--- Task objective ---
Only the lines below starting at the one containing "Given: Choose the Stacked Column chart icon" and ending at the one containing "Click the Episode 2 Geonosis preview image" belong in the answer, each copied exactly.

=-=-=

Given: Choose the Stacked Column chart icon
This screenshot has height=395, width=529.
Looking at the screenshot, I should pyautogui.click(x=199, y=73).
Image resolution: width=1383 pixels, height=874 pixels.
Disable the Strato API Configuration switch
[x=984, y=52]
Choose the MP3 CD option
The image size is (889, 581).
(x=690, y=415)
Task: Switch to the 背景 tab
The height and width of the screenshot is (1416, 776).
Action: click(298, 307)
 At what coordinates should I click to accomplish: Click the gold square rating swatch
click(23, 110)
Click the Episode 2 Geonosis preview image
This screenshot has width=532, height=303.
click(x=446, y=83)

=-=-=

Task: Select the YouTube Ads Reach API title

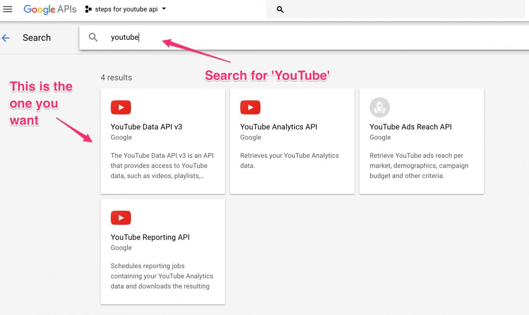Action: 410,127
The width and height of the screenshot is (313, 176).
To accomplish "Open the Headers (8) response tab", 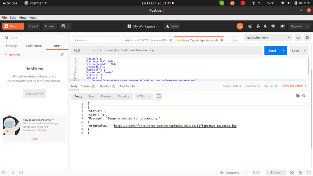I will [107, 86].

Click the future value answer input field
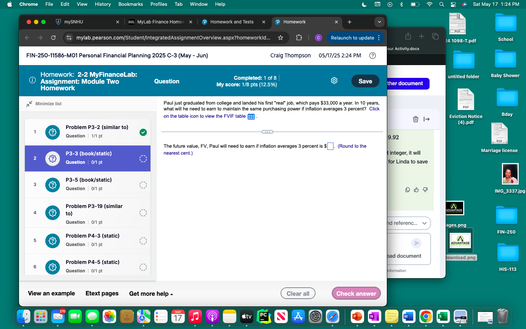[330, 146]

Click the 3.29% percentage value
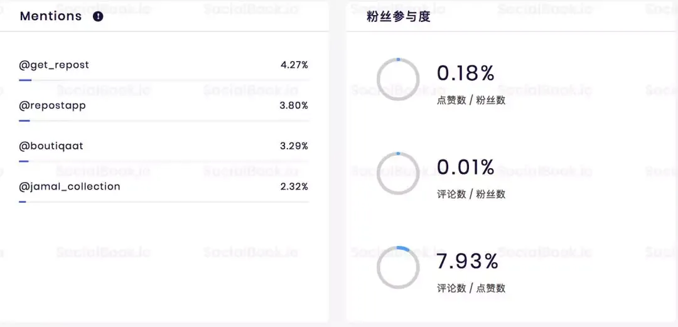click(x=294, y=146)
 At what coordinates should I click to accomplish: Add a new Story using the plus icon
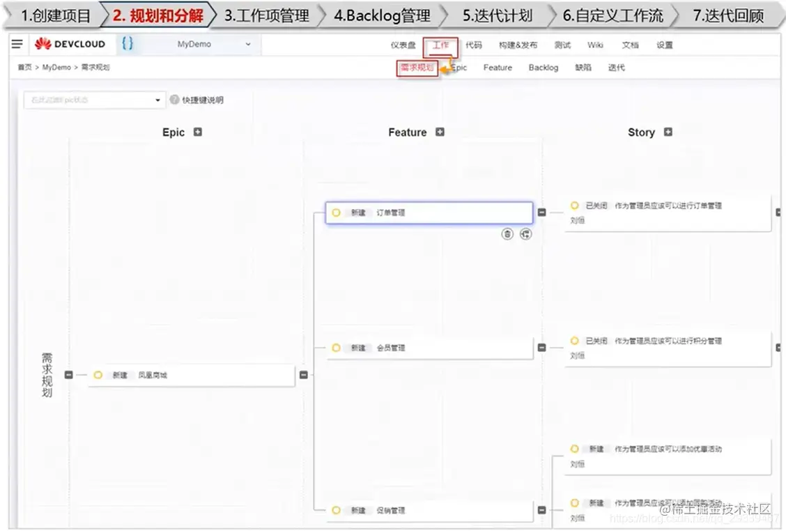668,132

=-=-=

--- Your response ---
Given: Choose the Stacked Column chart icon
This screenshot has height=395, width=529.
Looking at the screenshot, I should pyautogui.click(x=199, y=73).
Image resolution: width=1383 pixels, height=874 pixels.
Disable the Strato API Configuration switch
[x=984, y=52]
Choose the MP3 CD option
The image size is (889, 581).
(x=690, y=415)
Task: Switch to the 背景 tab
The height and width of the screenshot is (1416, 776).
Action: click(298, 307)
 At what coordinates should I click to accomplish: Click the gold square rating swatch
click(23, 110)
Click the Episode 2 Geonosis preview image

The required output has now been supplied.